- **What this exercise asks**:
a - According to the abstract on neonatal cerebral oxygen regulation, how long was circulatory arrest maintained in the DHCA group?
b - Write the next portion of the abstract on neonatal cerebral oxygen regulation after hypothermic bypass, beginning immediately after its final sentence.

- **Source passage**:
- - - - - - -
Neonatal cerebral oxygen regulation after hypothermic cardiopulmonary bypass and circulatory arrest.

OBJECTIVE

Despite technical advances, neurologic sequelae continue to occur in neonates after heart surgery using deep hypothermic cardiopulmonary bypass (dhCPB) and circulatory arrest (DHCA). This study sought to determine the cerebral microcirculatory responses to hypoxia, hypotension, hypocapnia, and hypercapnia after dhCPB and DHCA.

DESIGN

Prospective laboratory animal trial.

SETTING

Research laboratory.

SUBJECTS

Twenty-eight newborn pigs.

INTERVENTIONS

Piglets were divided into control, dhCPB, and DHCA groups. The control group received surgery. The dhCPB group received surgery and deep hypothermic CPB for 40 mins. The DHCA group received surgery, deep hypothermic CPB for 40 mins, and circulatory arrest for 60 mins. Two hours after the intervention, cerebral microcirculatory responses were examined.
- - - - - - -
- **Dataset**:
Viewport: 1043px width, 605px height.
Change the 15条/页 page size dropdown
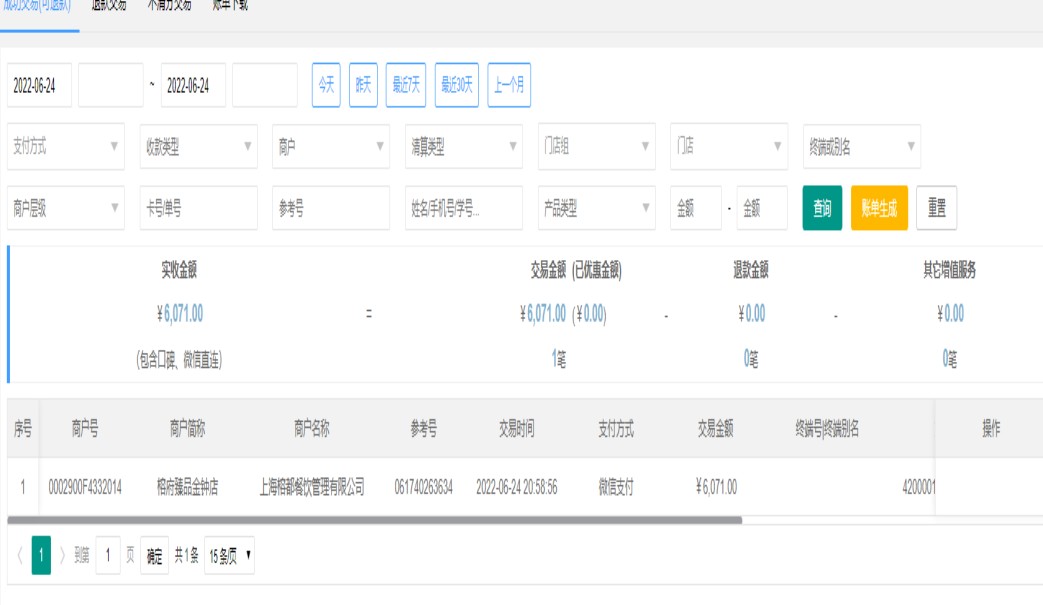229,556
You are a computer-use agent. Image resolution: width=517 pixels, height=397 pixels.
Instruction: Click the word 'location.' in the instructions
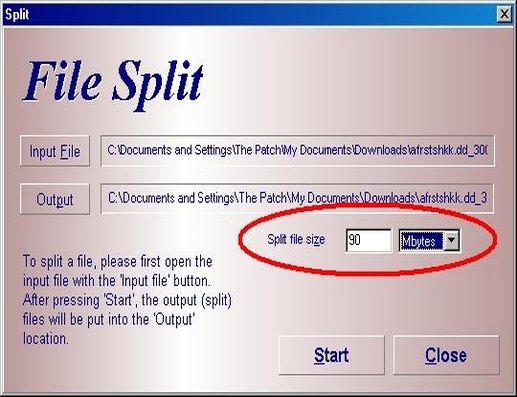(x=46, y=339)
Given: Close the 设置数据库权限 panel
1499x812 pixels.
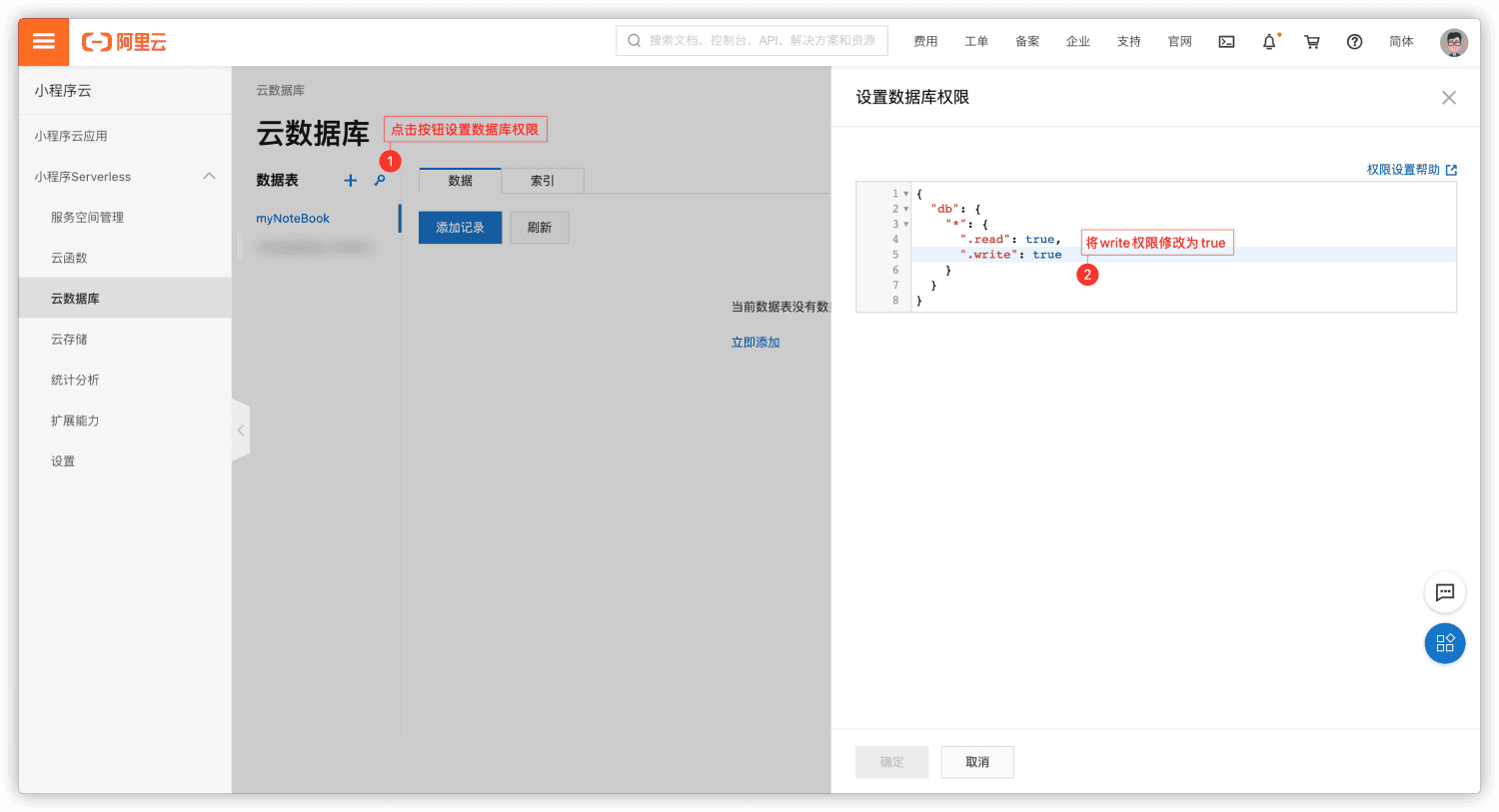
- - - - - - -
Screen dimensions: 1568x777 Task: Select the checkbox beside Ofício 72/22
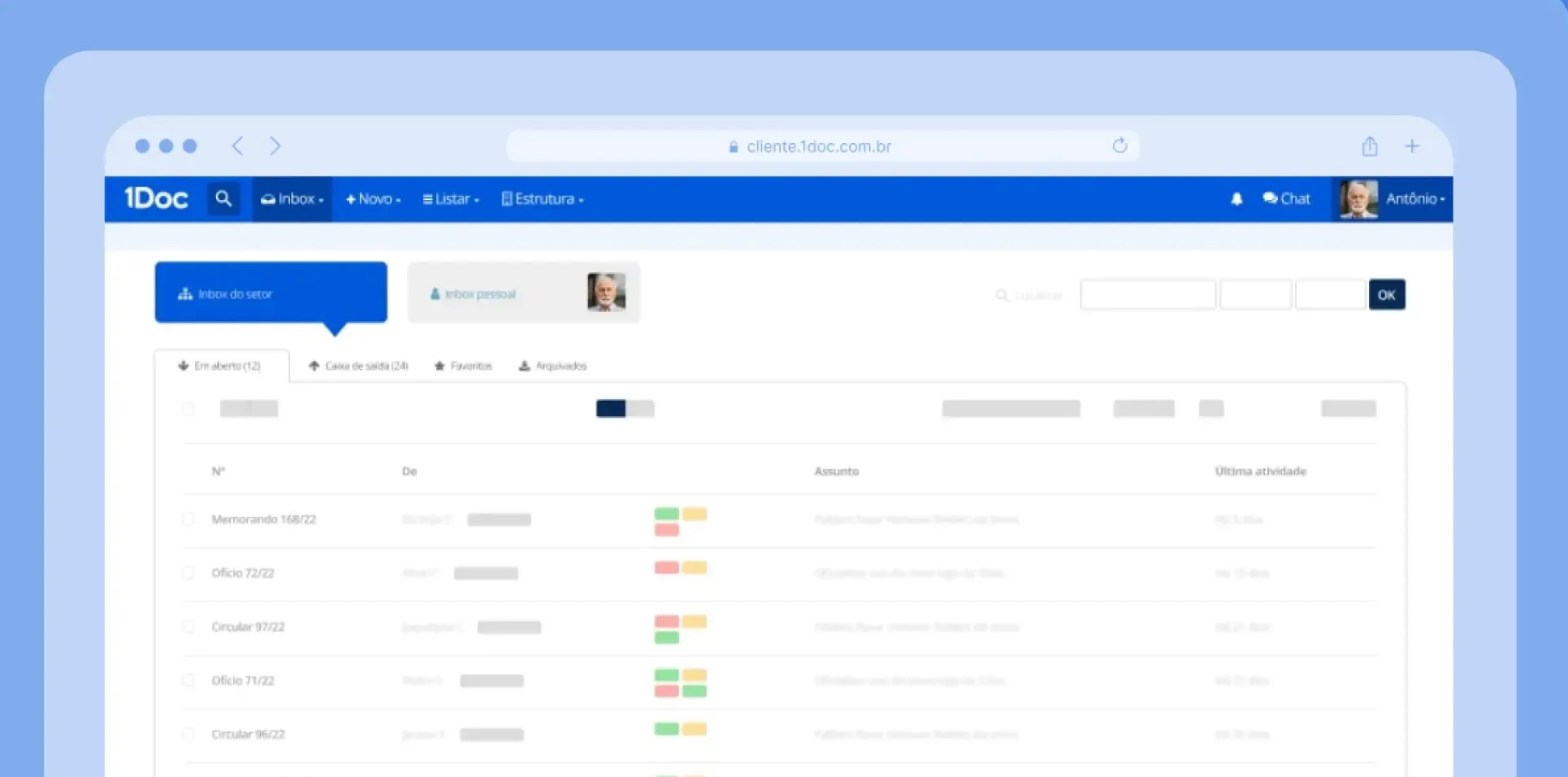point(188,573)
- - - - - - -
- **Results by task**:
a - 60 minutes.

b -
MEASUREMENTS AND MAIN RESULTS

Cerebral microcirculatory responses consisted of changes in cerebral oxygen saturation (Sco2) and pial arteriolar diameter measured by near- infrared spectroscopy and intravital microscopy, respectively. All groups experienced similar decreases in Sco2 and increases in pial arteriolar diameter in response to moderate and severe hypoxia (Pao2, 35 and 25 torr, respectively) and moderate and severe hypotension (mean pressure, 30 and 20 mm Hg, respectively). Sco2 and pial arteriolar diameter decreased to hypocapnia (Paco2, 25 torr) similarly in all groups. To hypercapnia (Paco2, 70 torr), Sco2 increased in the control group, did not change in the dhCPB group, and decreased in the DHCA group. Pial arteriolar diameter to hypercapnia increased in the control and the dhCPB groups but did not change in the DHCA group.

CONCLUSIONS

Cerebral vascular and oxygenation responses to hypoxia, hypocapnia, and hypotension were preserved after dhCPB and 1 hr of DHCA. By comparison, cerebral vascular and oxygenation responses to hypercapnia were not; both vascular and oxygenation responses were altered after DHCA, but only the oxygenation response was altered after dhCPB. These data suggest a selective disturbance in the microcirculation and/or parenchymal oxygen metabolism after DHCA and dhCPB.